A reference source of a clock system of a CPU is generally provided from the outside, a time processing logic inside the CPU generates a time of the CPU after acquiring the external reference source, and then dispatches the time to each CPU core, and based on the received time, each CPU core should be synchronous and have no time difference in an ideal state, so that a code can be migrated and run among the cores, and a time system of a single-path CPU is shown in fig. 1. After the single-path CPU system is expanded into a multi-path CPU system, the difference among a plurality of CPUs does not need to be concerned on the software level, and the multi-path CPU only provides hardware resources (kernel number, cache, internal memory, IO and the like) for software to use, so that stronger computing and IO expansion capabilities are realized. In the multi-CPU system, since each CPU chip has time processing logic, there are multiple time processing logics in the multi-CPU system, and in order to maintain the time consistency of multiple CPUs, it is necessary to require that the times issued by the multiple time processing logics be consistent, that is, to ensure that the time processing logics of the CPUs are synchronized. In order to ensure the performance of a multiplex system, it is generally required that time synchronization between CPUs is maintained with high accuracy.

For time/clock synchronization, most of the prior art adopts a network protocol message mode to perform time synchronization, that is, time acquisition or time calibration is performed between two devices through a network mode, as shown in fig. 2, time is acquired or time calibration is performed between a device a and a device B through a network mode to achieve time synchronization.
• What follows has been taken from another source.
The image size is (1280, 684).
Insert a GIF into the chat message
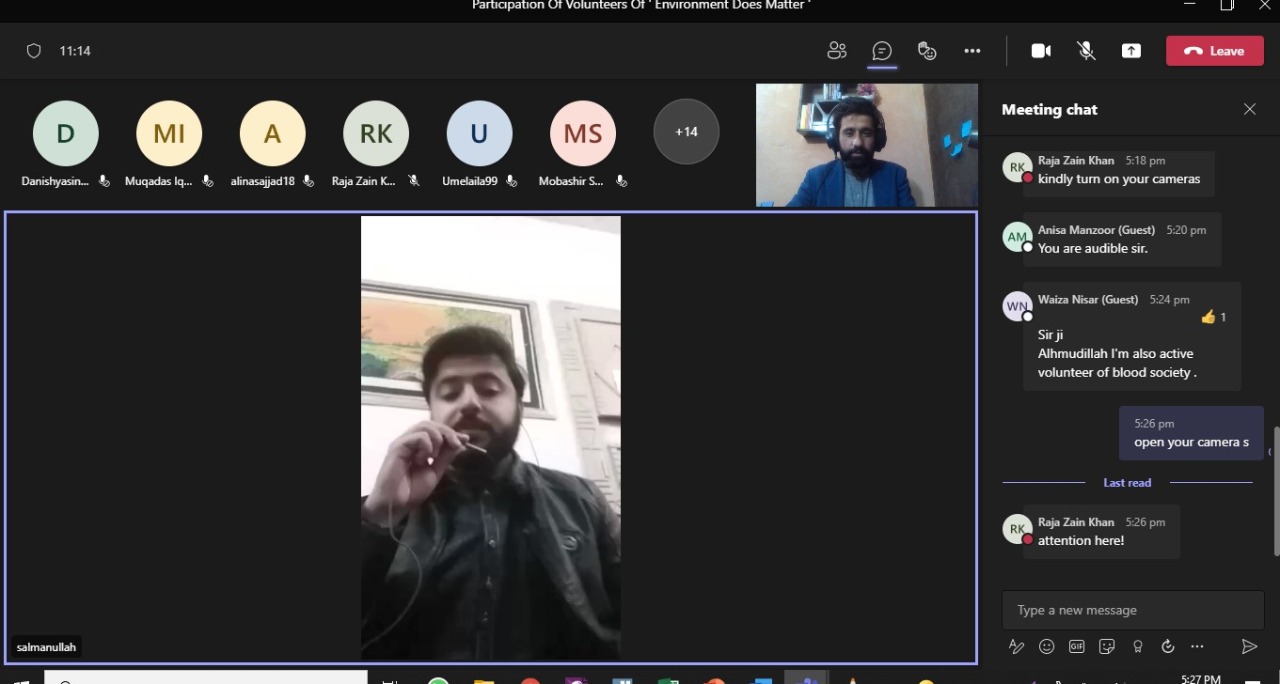(1076, 647)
In the above network protocol message mode, the time calibration process usually includes: the network time transmitted on the network is transmitted in a specific message form, the message is attached with the time information of the transmitting end, and the receiving end analyzes the time information after receiving the message and carries out equipment time calibration.
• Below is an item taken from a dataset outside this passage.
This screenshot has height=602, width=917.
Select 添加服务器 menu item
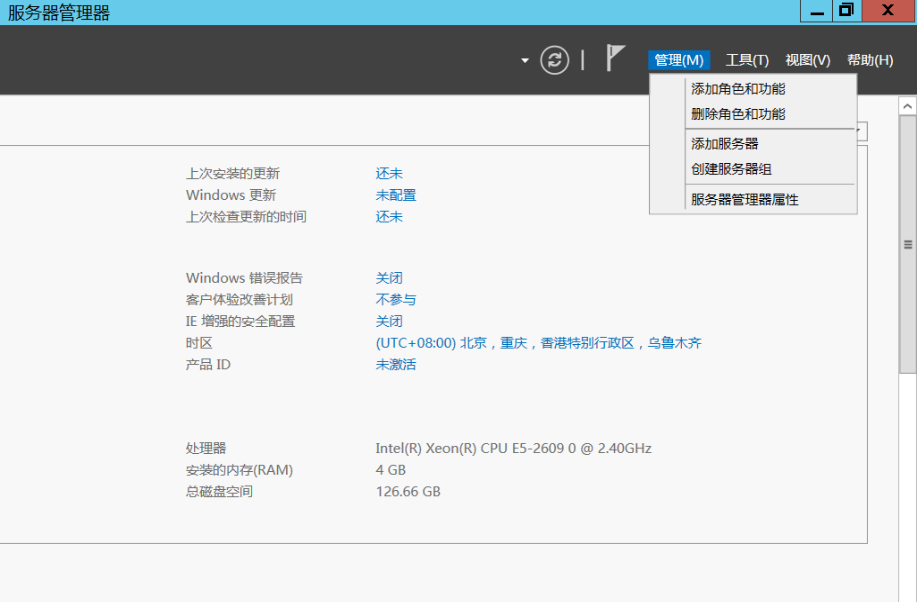coord(725,144)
However, the conventional method of using network protocol packets to implement time synchronization has the following problems:

1. low efficiency and long time consumption.
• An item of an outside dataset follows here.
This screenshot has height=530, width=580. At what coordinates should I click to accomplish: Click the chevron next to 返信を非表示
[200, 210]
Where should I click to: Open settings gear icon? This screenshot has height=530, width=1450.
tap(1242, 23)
Because time synchronization among devices needs to be completed by relying on network transmission, and network transmission, message analysis and the like all need certain time, the completion of the whole time synchronization usually needs more time, so that the synchronization efficiency is low, and after a chip is powered on, an effective clock system cannot be obtained as soon as possible, which affects the initialization time of the chip.

2. The synchronization effect is difficult to achieve with high accuracy.

Not only a certain time is needed for network transmission, but also a certain time delay exists in the generation and analysis of the message, so that the transmission time delay from the message to different devices is usually different, the finally obtained time of different devices is different, the high-precision synchronization is difficult to achieve actually, and the high-precision requirement of a multi-channel CPU on a time system cannot be met.

3. The implementation operation is complex and costly.

Since time calibration needs to depend on transmission of a message, a time device including a message sending end, a message receiving end and a transmission medium must be constructed, which is not only complex to implement, but also increases implementation cost. Especially, when the method is applied to a multi-channel system, a large number of time devices need to be constructed between the multi-channel systems to transmit and receive messages, so that the implementation complexity and the cost are greatly increased.

Some practitioners consider placing the time synchronization method in the chip design to improve the efficiency and accuracy of time synchronization, but this will result in a significant increase in the complexity of chip design, and it is difficult to perform a test on the time synchronization logic subsequently.

Therefore, it is desirable to provide a clock synchronization control scheme applicable to a multi-channel system, so as to achieve both the efficiency and the precision of clock synchronization implementation and the implementation cost and complexity.

Disclosure of Invention

The technical problem to be solved by the invention is as follows: aiming at the technical problems in the prior art, the invention provides a clock synchronization control device, a clock synchronization control system and a clock synchronization control method in a multi-channel CPU system, wherein the clock synchronization control device, the clock synchronization control system and the clock synchronization control method are simple in structure, high in synchronization efficiency and precision, low in complexity and low in implementation cost.

In order to solve the technical problems, the technical scheme provided by the invention is as follows:

a clock synchronization control device in a multi-CPU system comprises: the system comprises a reference clock source unit and an arbitration unit, wherein the reference clock source unit is respectively connected with each CPU system, the arbitration unit is respectively connected with each CPU system, the reference clock source unit is used for providing a uniform reference clock for the time processing logic in each CPU system, and the arbitration unit is used for uniformly controlling and scheduling the time processing logic in each CPU system to advance time.

Furthermore, the reference clock source unit is connected with each CPU system through a physical line.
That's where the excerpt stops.